ひざの上のスライムをポヨポヨ押しながらたずねる。


「その通りっす。人間が魔人化する時に、もしそれに耐えられない場合、死んでしまうっす。だからおいらが、伊蔵さんのところへ遣わされたっす。」


ってことは、今のオレには魔人化は無理…


「はいですっす。」

イクラちゃんのような受け答えに、むりやり“っす”をつけるスラに、オレは尊敬の念すら覚え始める。

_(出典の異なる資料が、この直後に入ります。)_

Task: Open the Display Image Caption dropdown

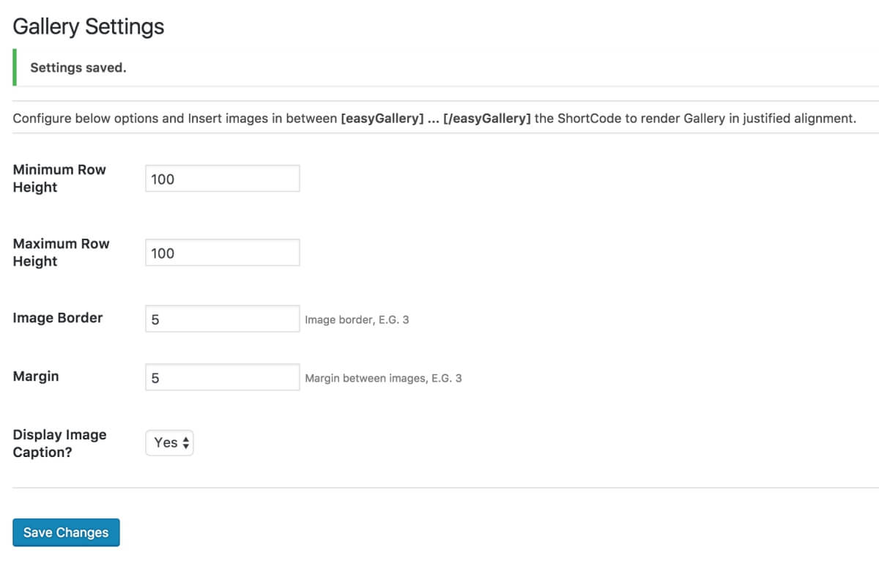Action: pyautogui.click(x=170, y=442)
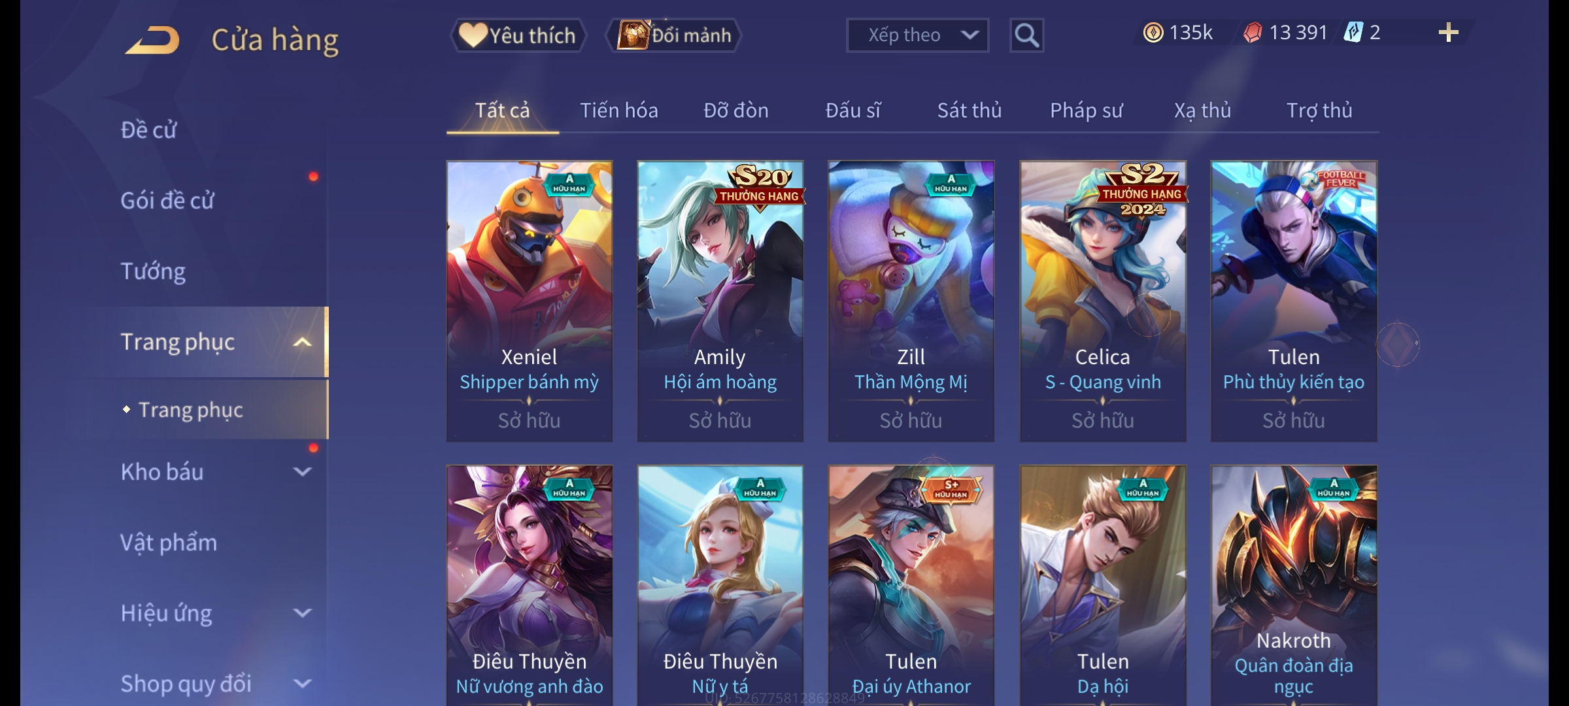Expand the Shop quy đổi section
Viewport: 1569px width, 706px height.
coord(302,683)
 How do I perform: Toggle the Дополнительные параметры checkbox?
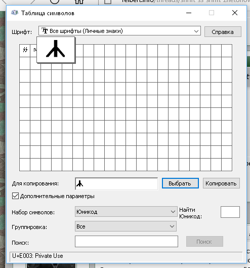(15, 196)
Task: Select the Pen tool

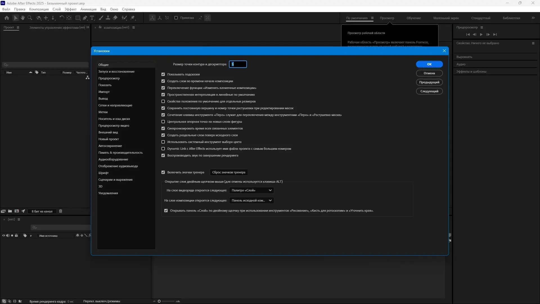Action: pos(85,18)
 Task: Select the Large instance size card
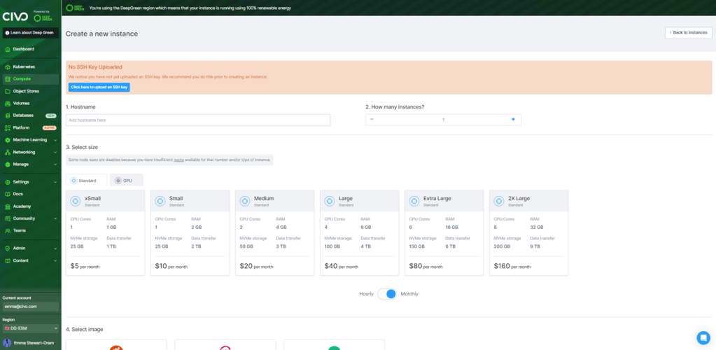[x=359, y=232]
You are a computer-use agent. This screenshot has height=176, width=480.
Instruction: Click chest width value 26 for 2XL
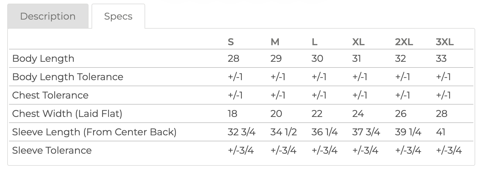pos(401,114)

「つまりお前は、オレを魔人化させる準備のためにここに来た。そういうことか?」

ポヨポヨでリズムをとりながらたずねる。


「そうですっす。もう魔人化に向けてのメニューは組んであるっすよ。」

さも当然かのように答えるスラ。


「いや、せっかく組んでもらったのに言いにくいんだけど、魔人化を断ることはできるのか?」

碧水晶のよう球形のボディのスラを見つめながらきいてみる。


「それも可能っす。ただし、能力の覚醒に制限がかかってしまうっす。」


えっ、どういうこと?


「魔人化する前の契約状態だけでは、常人の5倍までの能力しか覚醒しないっす。」


常人の5倍って…ちなみに今のオレは何倍なんだ?


「1倍っす。」


んんん?1には何をかけても大きさが変わらない…


「って、おい。オレには何も変化がおきていないってことか?」

思わず大きな声になってしまうオレ。


突然スラがひざから飛び降りた。

そしてオレから距離をとって向き直る。


「伊蔵さん。」


そこは“っす”つけないのかよ。


「実はもう、種はまかれているっす。」


種? なんの種だ…?


「“覚醒の種”っす。」


いつの間に…しかし一体いつ?


「契約の時っす。そしてもう間もなく芽をだそうとしているっす。」


芽をだす? 

覚醒の種が…


「実は”覚醒の種”にとって、芽を出す前と出した直後が、一番大事なのっす。だからおいらが遣わされたっす。」


そいうことか。


「そういうことっす。」


なんだか安心した様子のスラ。

ともかく、魔人化するかどうかの判断は置いておこう。

契約状態でも5倍まで能力が覚醒するならそれを目指す。


「わかった。スラ、お前のメニューで進めていこう。ただし、魔人化の件は一旦保留だ。」

オレは決めたことを伝える。


「了解っす。ザジさんもそれで進めていくよう、おしゃっていたっす。」

そうなのか。ザジはオレのこの反応と決断を予想していたってことか…


しかし、あいつ、今どこでなにしてるんだ…? 


「ザジさんは、マイケルをサポート中っす。」


マイケル?フレディの次はマイケルのサポートに…?


「そのマイケルって、“ジャクソン”もついたりするか?」


「その通りっす。」

スラが誇らしげに答える。


あいつ一体なにものなんだ?

いや、そもそも魔界ってどんなとこなんだ。

なんで、フレディやマイケルが生前と同じような活動ができているんだ…

疑問が洪水のようにあふれ出す。


「今から、魔界と、それをとりまく“世界”について伝えるっす。」

オレの疑問を予想していたかのように、スラの説明がそこから始まった。